The 1988 Belgian Grand Prix (formally the XLVI Champion Belgian Grand Prix) was a Formula One motor race held at the Circuit de Spa-Francorchamps on 28 August 1988. It was the eleventh race of the 1988 Formula One World Championship.

The 43-lap race was won from pole position by Brazilian driver Ayrton Senna, driving a McLaren-Honda. Senna's French teammate Alain Prost was second, with Italy's Ivan Capelli third in a March-Judd after the Benetton-Fords of local driver Thierry Boutsen and Alessandro Nannini were disqualified for fuel irregularities.

The win, Senna's seventh of the season and fourth in succession, gave him a three-point lead over Prost in the Drivers' Championship.

==Qualifying summary==
This was the first race after the death of Enzo Ferrari. Nigel Mansell was forced to miss the race due to chicken pox and was replaced at Williams by Martin Brundle who actually managed to be fastest in the second, wet qualifying session. The McLaren-Hondas had dominated the first qualifying session and occupied the whole front row for the 7th time in 11 races, though neither Ayrton Senna nor Alain Prost could match Michele Alboreto on the uphill Kemmel Straight as he pushed his Ferrari to 312 km/h. This was the first race in 1988 where neither of the new EuroBrun cars made the field.
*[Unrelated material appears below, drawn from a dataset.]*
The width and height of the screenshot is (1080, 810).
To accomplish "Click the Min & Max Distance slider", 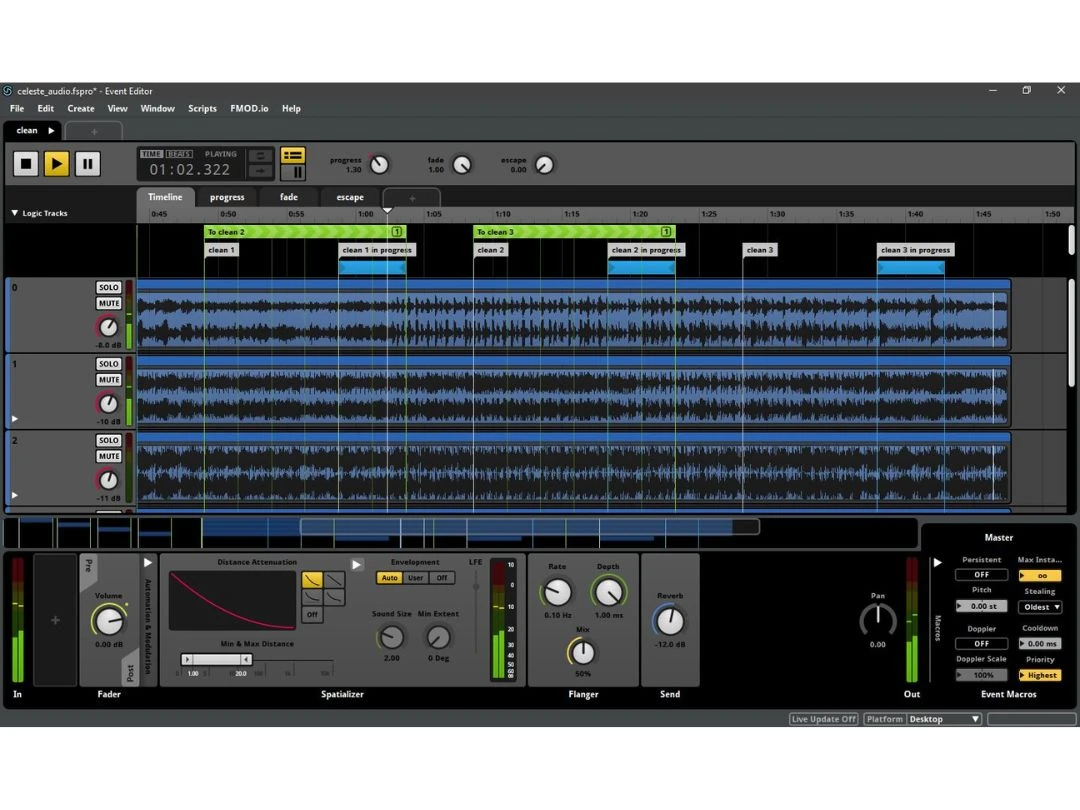I will pos(216,659).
Riccardo Patrese did a fine job to be 5th on the grid in his naturally aspirated Williams-Judd, but his time of 1:57.138 was still 3.420 seconds slower than pole man Senna. Local driver Thierry Boutsen gave the Belgian crowd something to cheer when he put his Benetton-Ford in 6th place on the grid.

The grid was set by Friday's qualifying session as Saturday's qualifying was held in wet conditions. Martin Brundle surprised by being fastest in the Williams, but even more of a surprise was Satoru Nakajima who was second fastest in his Lotus-Honda. Alain Prost, never a fan of driving in the wet and knowing his second place on the grid was safe, did not drive in the second session.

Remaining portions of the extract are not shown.